RE: Is atheism a belief?
March 11, 2019 at 5:35 pm
(This post was last modified: March 11, 2019 at 5:53 pm by bennyboy.)
(March 11, 2019 at 5:10 pm)Gae Bolga Wrote: Unicornism isn't driving government policy, Benny, lol.
That's the semantic difference.
"Atheism" as a lack of theism doesn't make sense to me-- I don't see how you could be presented with a God idea and not answer "I think that's bullshit." But "atheist" as a lack of being theist-- that is meaningful. You recognize that many people are theist, and you're saying "I'm not one of those guys."
(March 11, 2019 at 5:25 pm)Shell B Wrote:(March 11, 2019 at 5:07 pm)bennyboy Wrote: Old ladies are quite often total bitches, because they think people will let them get away with it.

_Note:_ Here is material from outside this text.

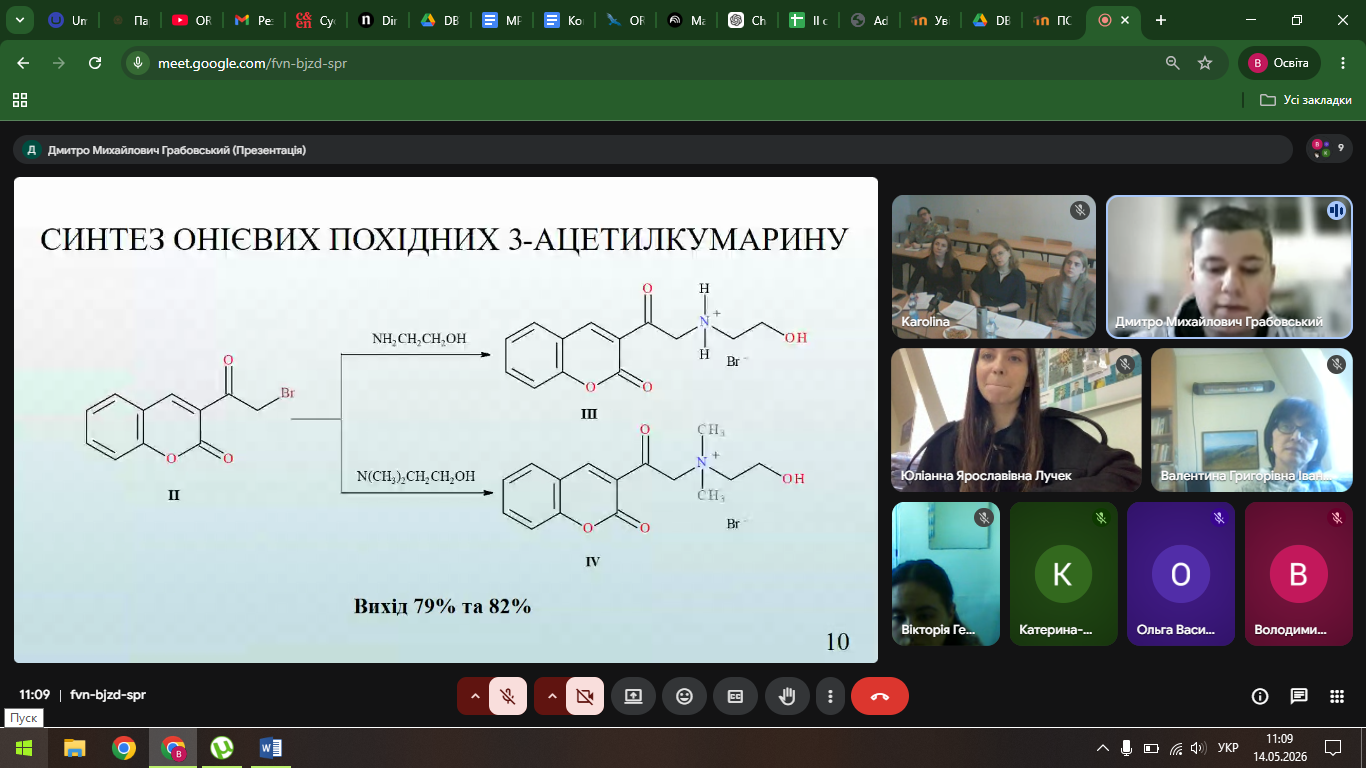Expand audio settings chevron beside microphone
This screenshot has width=1366, height=768.
tap(474, 696)
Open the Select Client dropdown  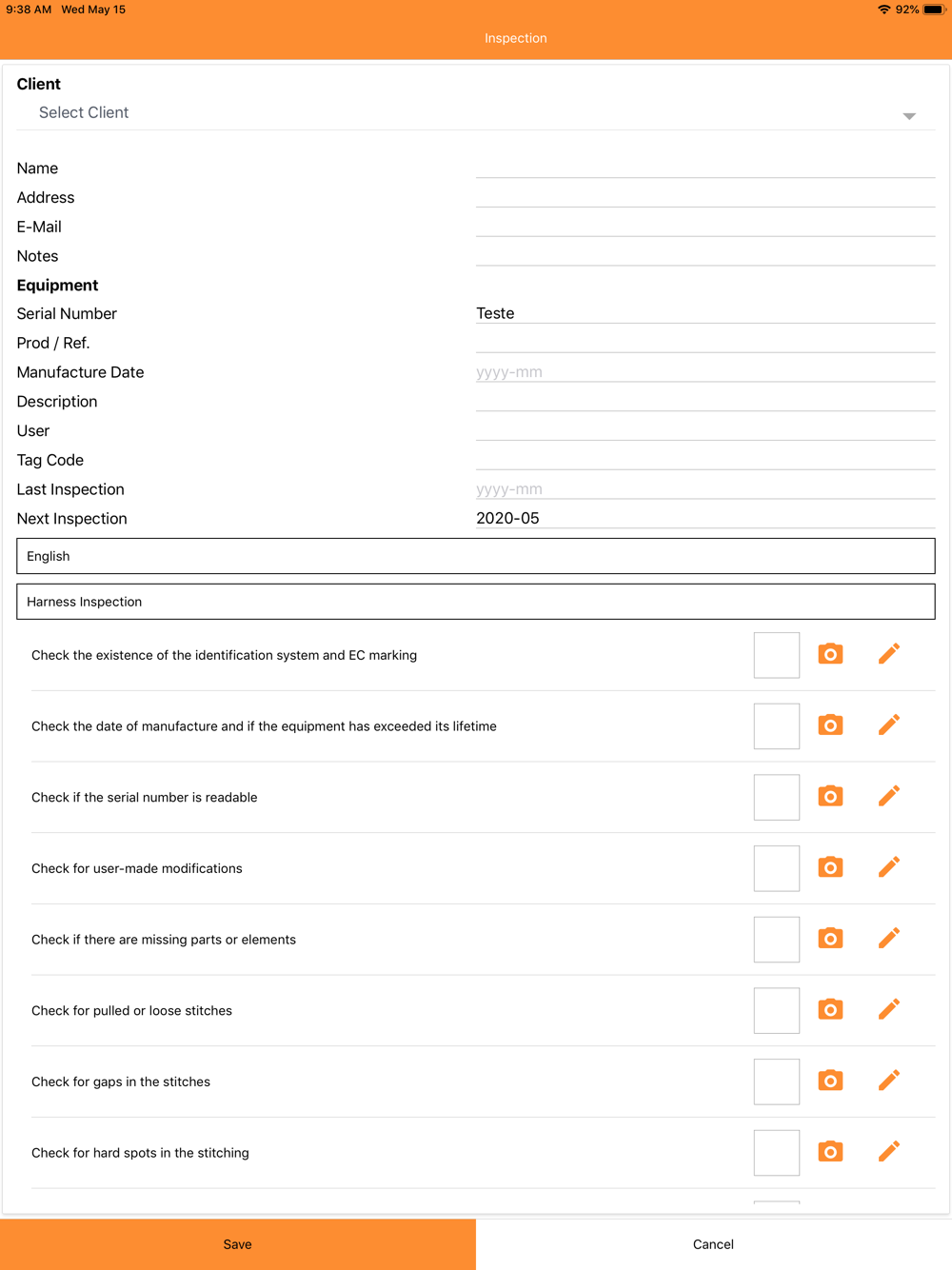pos(476,113)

I think we have to be friends now.
<3
Quote:There's also a subset of men that are horrible. They're the "Fuck you, lady driver." gang. I can't count how many times a typical tough guy has done something absolutely batshit while driving and then acted like a complete asshole to me about it.
/offtopicrant
If a car spun out of control on an icy road, overall I'd want a young man to handle the mechanics of getting it under control: I really do believe that when it comes to reflexes, men have the edge. However, 99/100 times the person spinning out of control is going to be a guy, because he thinks he's a professional rally driver and is driving far too fast. And even if he can recover 90% of the time, that's a lot of people the cops have to scrape off the mountainside. (The Vancouver -- Whistler highway is absolutely infamous for rich dudes in their Porsche SUVs doing 50% over the speed limit on their way to their weekend villas, passing at high speeds around blind corners and such. It doesn't even earn a line in the local newspaper anymore when they crash.)

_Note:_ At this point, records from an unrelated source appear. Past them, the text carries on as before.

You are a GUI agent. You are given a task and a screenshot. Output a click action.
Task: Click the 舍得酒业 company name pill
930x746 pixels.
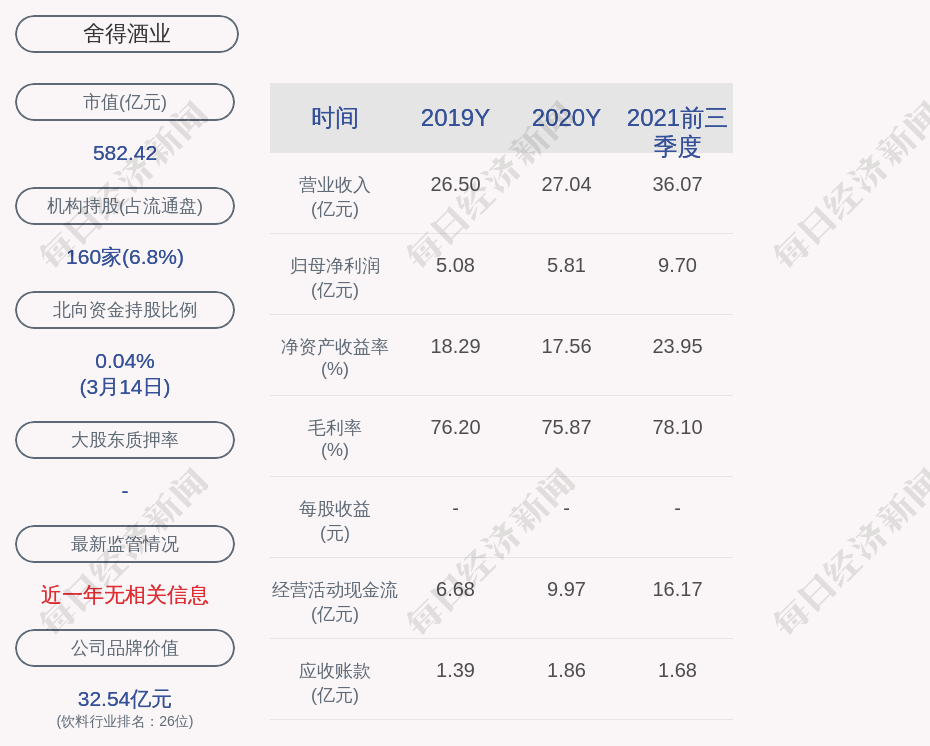click(x=127, y=34)
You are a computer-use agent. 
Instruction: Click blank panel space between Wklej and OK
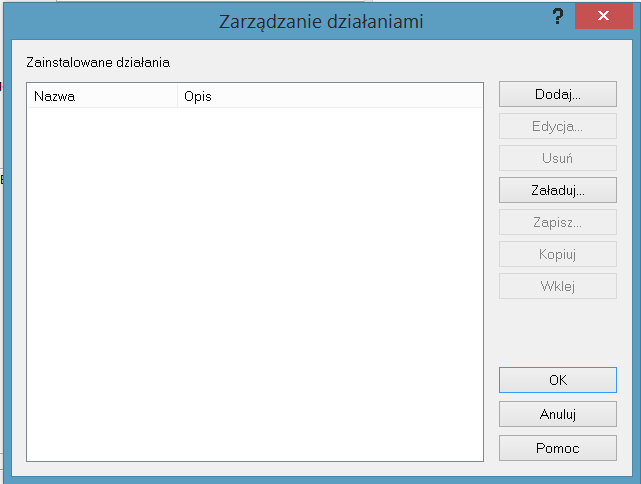(557, 332)
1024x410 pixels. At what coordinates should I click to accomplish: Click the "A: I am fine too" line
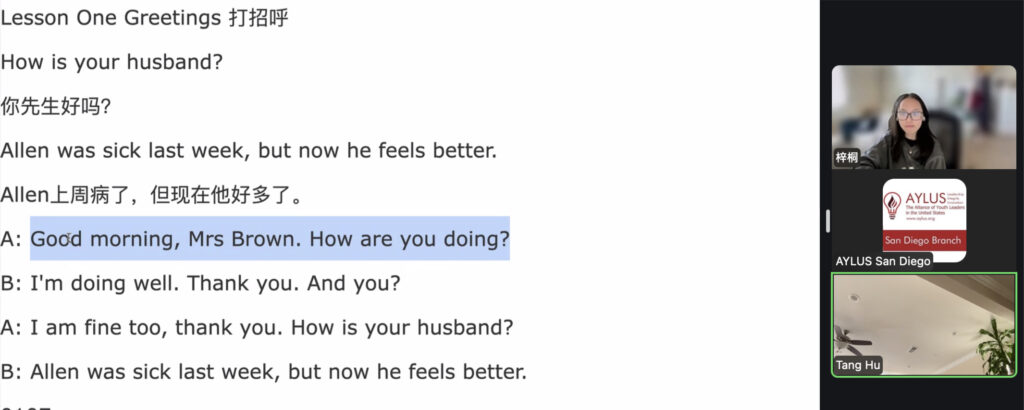257,327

I do think women as an overall population are more likely to do dumb stuff, like panic and just slam on the brakes in the middle of a busy intersection. That's my wife's go-to signature move. But when a man panics, he's much more likely to gun the engine and take out a car full of kids. The last thing they'll ever hear is his goddamned car horn, which couldn't possibly help in any way, but by which he announces, "Get out of the way, this is your fault" just as he broadsides them at 100mph.
Give me women, and whatever little traffic quirks they might have or trouble with the mechanics of parallel parking or whatever makes men so smug, over an overconfident asshole any day of the week.